Firstly, Devolution. Over the last 20 years, we have experienced devolution to regions of the UK. But it has been piece meal and lacks real teeth. This includes to the English regions. Too much power has been centralised into London, resulting in feelings of anger, and criticisms of remoteness and our politicians being out of touch. This is also a contributory factor in the vast inequality between the south east of England compared to the rest of the country.
I would suggest, more powers of tax raising and investment decisions to local authorities, mayors, and National Assemblies, and ultimately making Westminster a strategic player in ensuring projects are joined up, rather than bulldozing local policy makers.
Secondly, a written constitution. A cross party committee of politicians, political philosophers, legal minds and representatives from the public to finally codify our constitution. This can give direction on powers of executive, judiciary, citizens rights, powers of the media and privacy. Also then use of different instruments in our polity, such as referenda, roles of politicians at different levels of government and the role and boundaries of a second chamber, hopefully curtailing patronage of any of the parties in packing the chamber with cronies.
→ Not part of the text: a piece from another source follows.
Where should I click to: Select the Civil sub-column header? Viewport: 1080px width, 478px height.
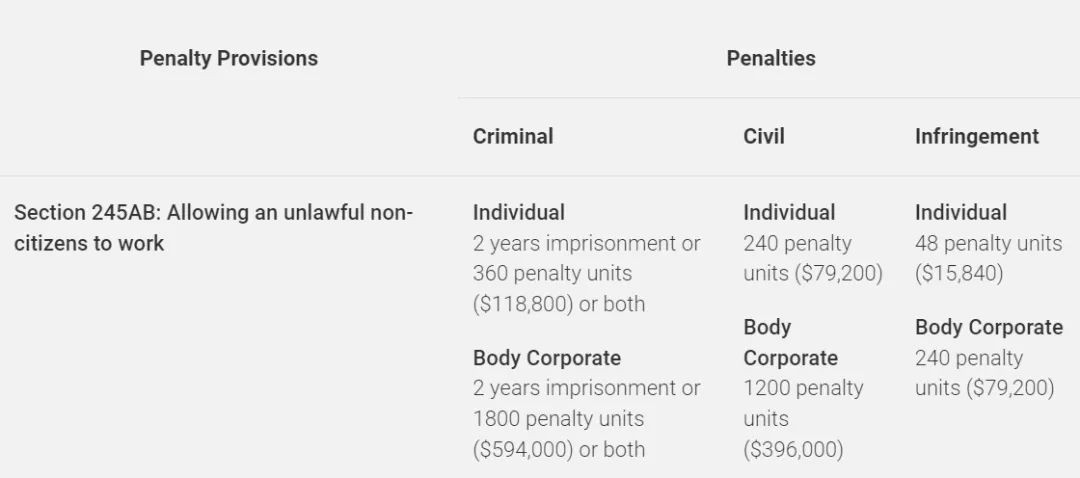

Electoral Reform – our current electoral process encourages tribalism, entrenched positions and discourages diversity of thought. We need a system that reflects the broad opinion in the country, while encouraging accountability and transparency.
At all levels of government we also need to find a way of encouraging more diversity into our political parties. This is not just about defined characteristics but also encouraging more participation from working class communities. In Italy the Five Star movement has done this, through the use of technology and social media, not old structures of party management. The London School of Economics suggests their output and productivity is equivalent to that of more experienced politicians, once they understand the role they are asked to play.
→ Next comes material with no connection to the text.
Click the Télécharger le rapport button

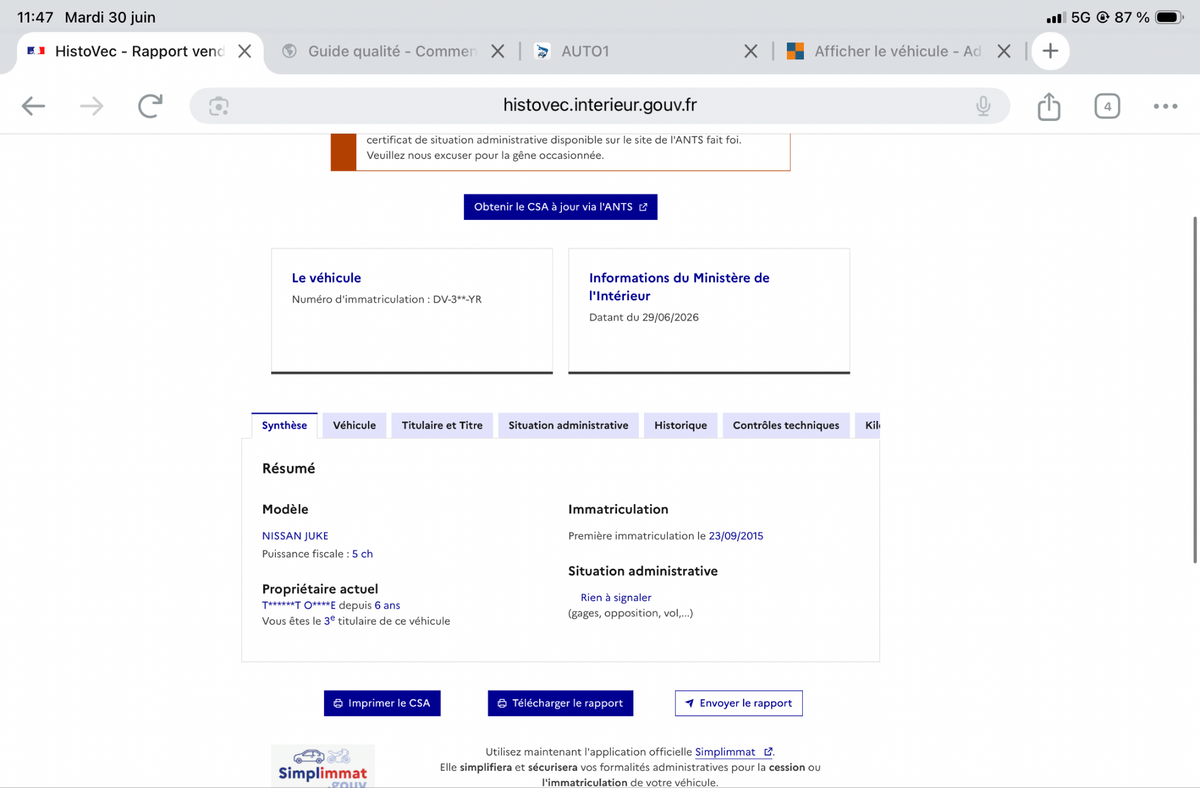[x=560, y=703]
These are some initial ideas, not simple to implement, after all why would the Westminster turkeys on all sides of the divide, vote for Christmas. However, if we don’t begin the debate and begin to ask the questions of our politicians and officials, these divisions will never heal and ultimately, even those wedded to an idealised view of Britain, and our institutions, may find the years ahead are riven with paralysis, slow decline and ultimately more division.
It’s time Britain started to modernise rather than look at a very narrow view of history that one side of the political divide want to glamourise, and the other wants to blame for all our ills.
Let’s be grown up and debate the evidence with an open mind – hopefully this can begin a renewal process that really shapes Britain and can influence the thinking in other nations, rather than us being considered a joke.